NOUS emprunterons à un livre du grand écrivain catholique Louis Veuillot l’émouvant récit qu’on va lire :
Il y avait dans les Pyrénées un savant et digne médecin qu’on appelait le docteur Fabas. Un jour, il vit arriver (aux Eaux-Bonnes, je crois), un homme qui portait à la jambe une plaie faite par un coup de feu. La blessure, déjà ancienne, avait un caractère particulier : il s’y formait des vers. Le médecin essaya de faire disparaitre au moins ces vers. Aucun moyen ne réussit. Le malade lui dit un jour :

« Docteur, restons-en là, ne cherchez plus ; je mourrai avec cette horrible incommodité.

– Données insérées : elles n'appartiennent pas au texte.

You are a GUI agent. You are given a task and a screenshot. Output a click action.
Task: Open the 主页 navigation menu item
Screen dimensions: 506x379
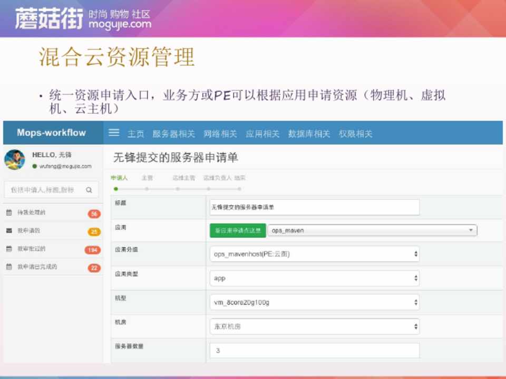[135, 134]
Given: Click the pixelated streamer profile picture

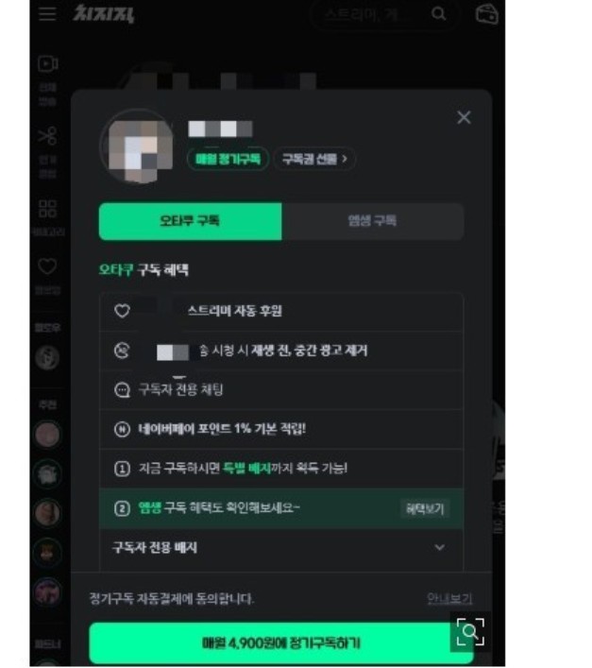Looking at the screenshot, I should (137, 147).
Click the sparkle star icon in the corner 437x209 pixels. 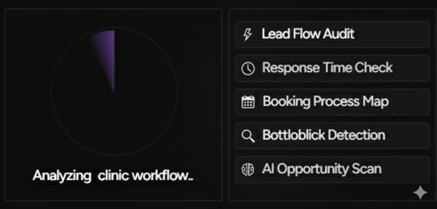pos(420,192)
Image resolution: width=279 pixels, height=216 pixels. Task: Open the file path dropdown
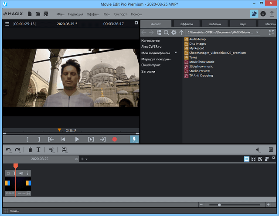pyautogui.click(x=258, y=33)
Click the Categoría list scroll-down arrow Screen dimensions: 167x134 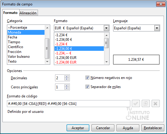click(47, 61)
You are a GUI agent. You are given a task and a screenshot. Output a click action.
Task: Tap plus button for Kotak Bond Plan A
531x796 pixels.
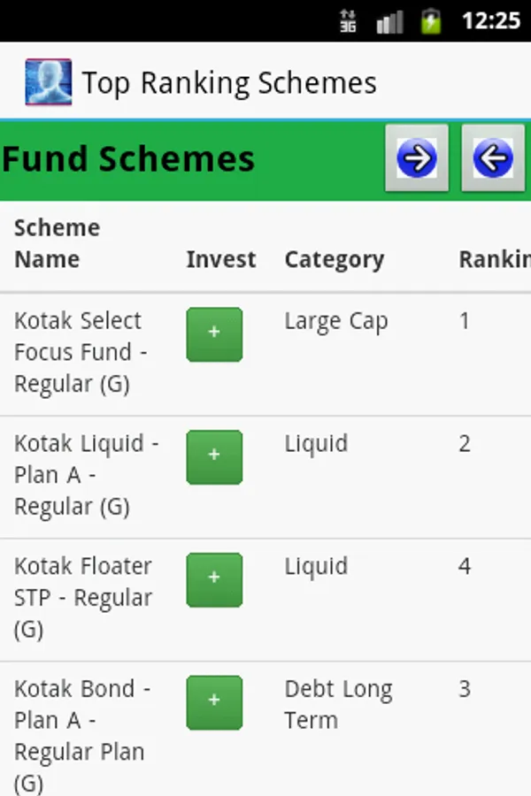coord(214,702)
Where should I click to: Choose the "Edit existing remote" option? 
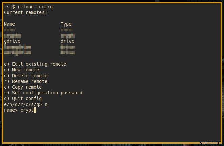[x=35, y=64]
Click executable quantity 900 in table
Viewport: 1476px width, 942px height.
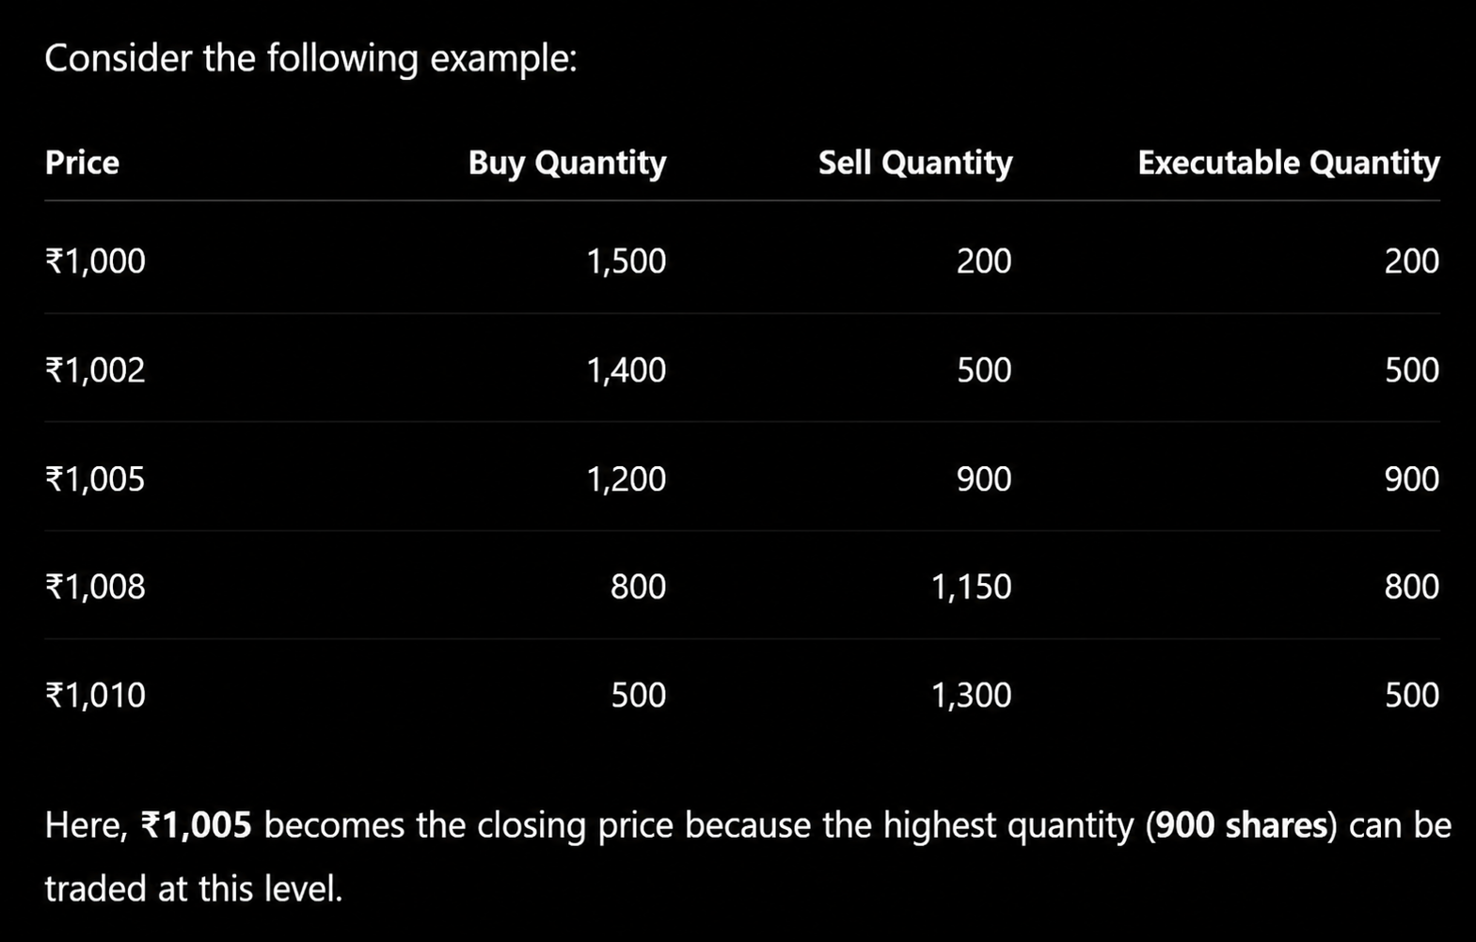tap(1411, 479)
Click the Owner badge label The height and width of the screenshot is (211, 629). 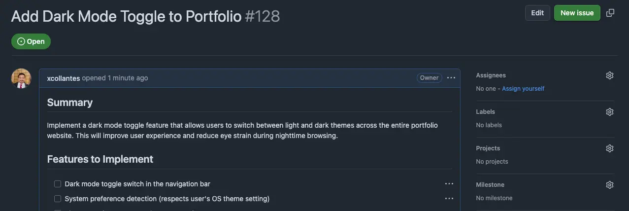click(x=429, y=78)
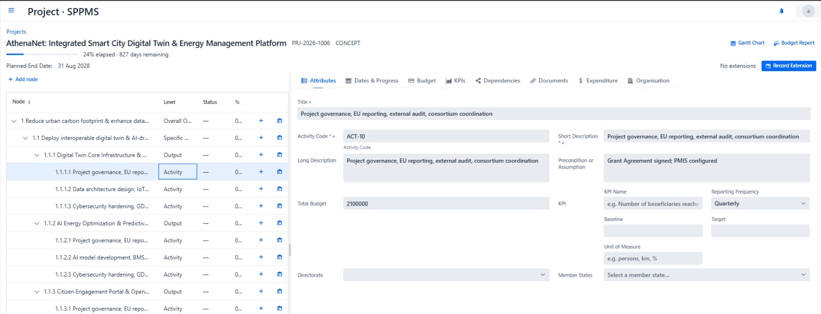This screenshot has height=314, width=821.
Task: Open the Directorate dropdown
Action: (446, 275)
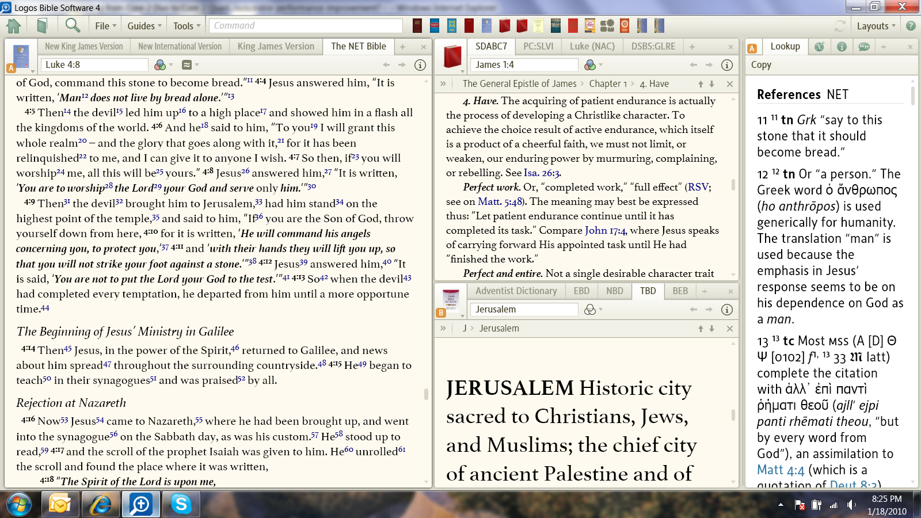Screen dimensions: 921x518
Task: Click Copy in the Lookup panel
Action: [761, 65]
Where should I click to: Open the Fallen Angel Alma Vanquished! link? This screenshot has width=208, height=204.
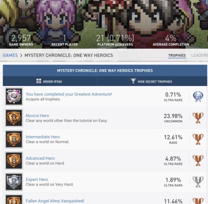coord(55,201)
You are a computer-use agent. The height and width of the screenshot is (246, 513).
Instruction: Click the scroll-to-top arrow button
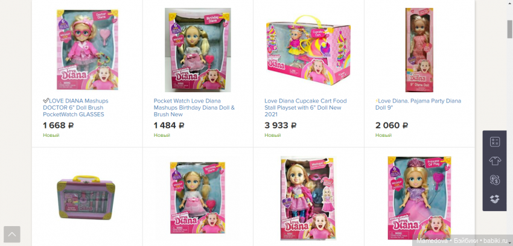[x=12, y=234]
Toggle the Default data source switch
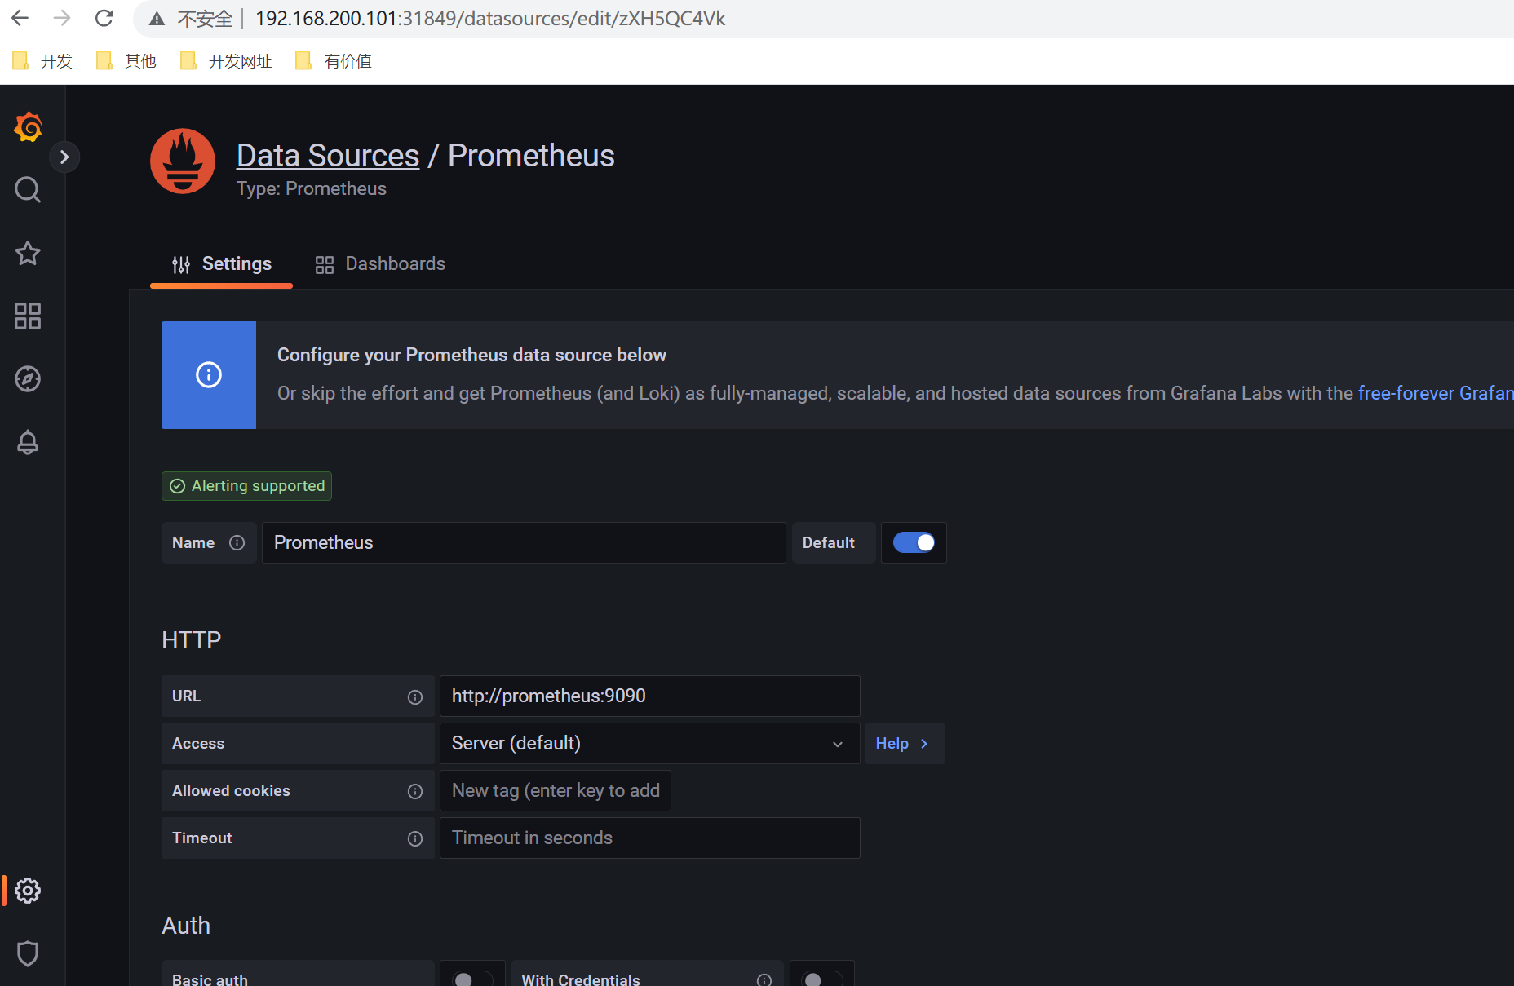The image size is (1514, 986). [x=914, y=542]
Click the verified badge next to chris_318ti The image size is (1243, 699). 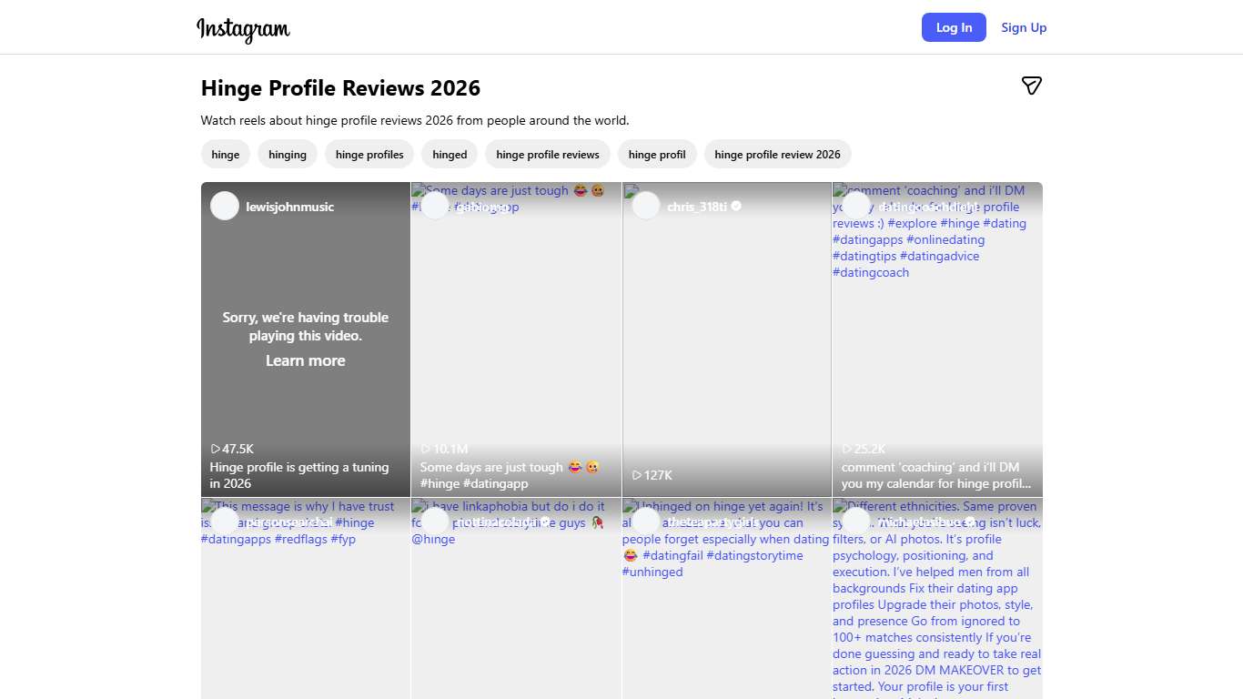(736, 206)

— En effet, répondit le médecin, il y a là quelque chose d’extraordinaire. Je n’ai jamais rien vu de tel, quoique je sois vieux et que beaucoup de cas surprenants m’aient passé par les mains. Où donc avez-vous reçu cette blessure ?
— En Espagne, comme je vous l’ai dit souvent ; mais je ne vous ai point appris pourquoi je ne guérirai pas. Je veux que vous le sachiez enfin.
J’avais vingt ans, poursuivit-il d’une voix hésitante, et nous étions en 93, lorsque je fus forcé de rejoindre un corps d’armée que la Convention envoyait en Espagne. Nous partîmes trois de notre bourgade : Thomas, François et moi. Nous avions les idées de ce temps-là. Nous étions incrédules, ou plutôt impies, comme trois petits drôles qui se piquent de suivre la mode.
La route s’était faite gaiement. Nous allions arriver, lorsque traversant un village des montagnes, nous vîmes une statue de la Vierge, si vénérée que malgré la Révolution et les révolutionnaires, elle était restée sans mutilation, sur son piédestal, au portail de l’église.
L’un de nous eut la malheureuse idée d’insulter cette image, pour braver la superstition des paysans.